The Institute of Medicine and the Robert Wood Johnson Foundation issued a joint statement in 2010 on the future of nursing that called for 80 percent of nurses to hold bachelor of science in nursing (BSN) degrees by 2020. In 2008, only 36 percent of nursing school graduates held BSNs while 60 percent had associate’s degrees and 3 percent diplomas.

But according to Haas, there is a different type of nursing shortage. He argues that there are not enough nurses specially trained to care for patients with heart failure.

Currently, treatment for heart failure often focuses on relieving the most serious symptoms and patients are then sent home; however, specialized nurses are able to recognize how to potentially alter the progression of the disease to improve long-term outcomes.

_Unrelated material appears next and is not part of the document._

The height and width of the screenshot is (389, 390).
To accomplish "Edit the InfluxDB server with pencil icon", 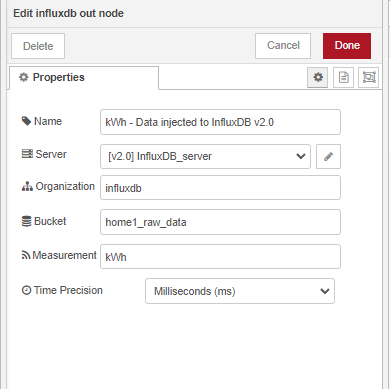I will click(328, 156).
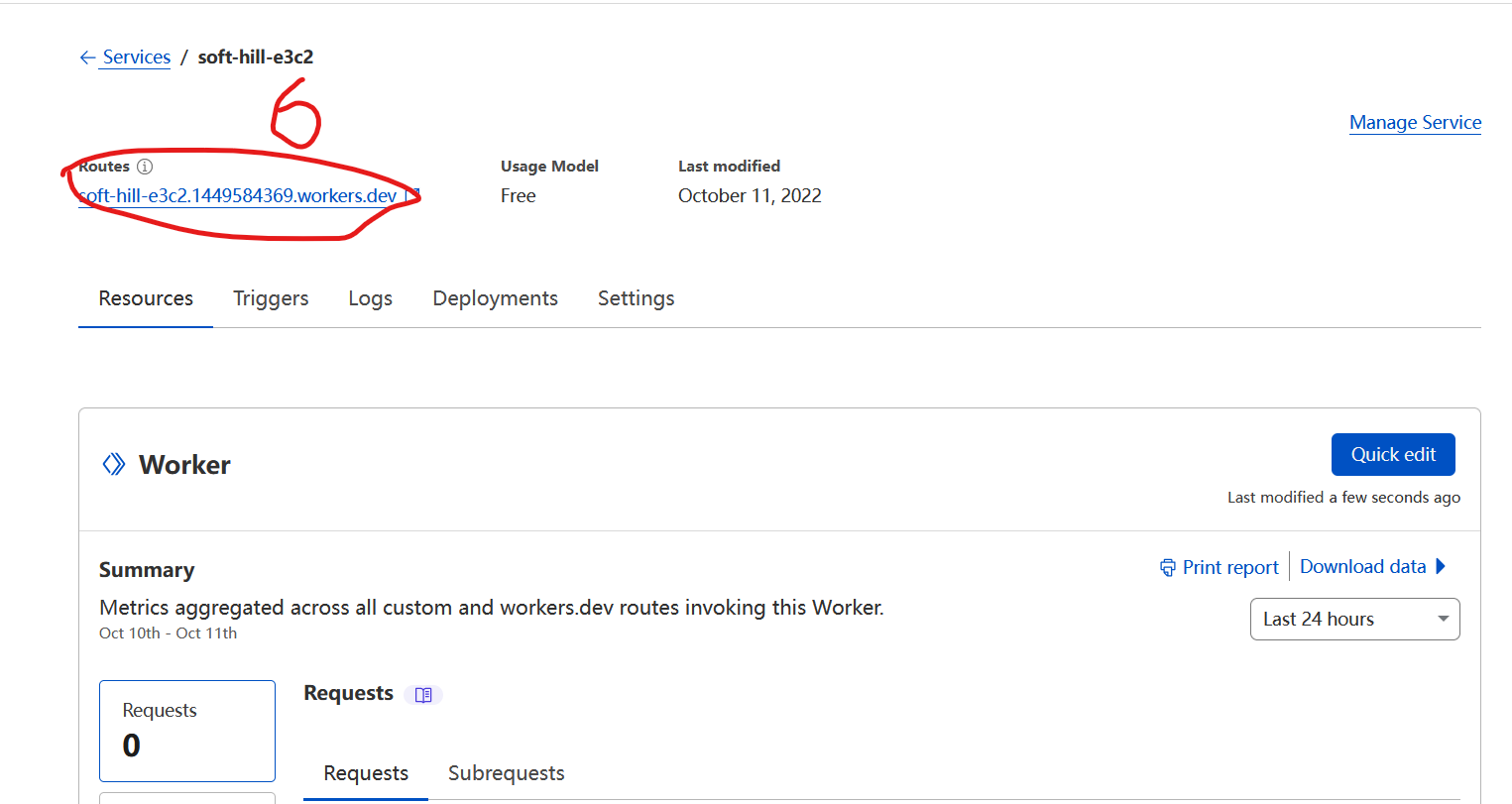The width and height of the screenshot is (1512, 804).
Task: Click the printer icon for Print report
Action: click(1168, 567)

“Being a heart failure nurse is a unique skill set. You need educated staff who are going to understand the nuances of a very complex patient population and who can appreciate the natural history of the disease,” Haas says

As a former bedside nurse himself, McHugh has worked in settings where staffing and resources have ranged from adequate to poor. “Nurses are good at figuring out how to make things work even in the worst circumstances and most nurses experience that when they’re stretched thin, everything is intensified and everything is more difficult,” McHugh says.

But the stakes are getting higher. As healthcare expands and people get older and live longer with more complex conditions like heart failure, nurses will feel even more patient care pressure.

“We tend to look at nurses as the primary surveillance system of the institution,” McHugh says. “Someone has to be there to interpret all the technology and provide the bulk of patient care. Nurses will have to provide more of these services, so we need to make sure the workforce is keeping pace with the demands of care.”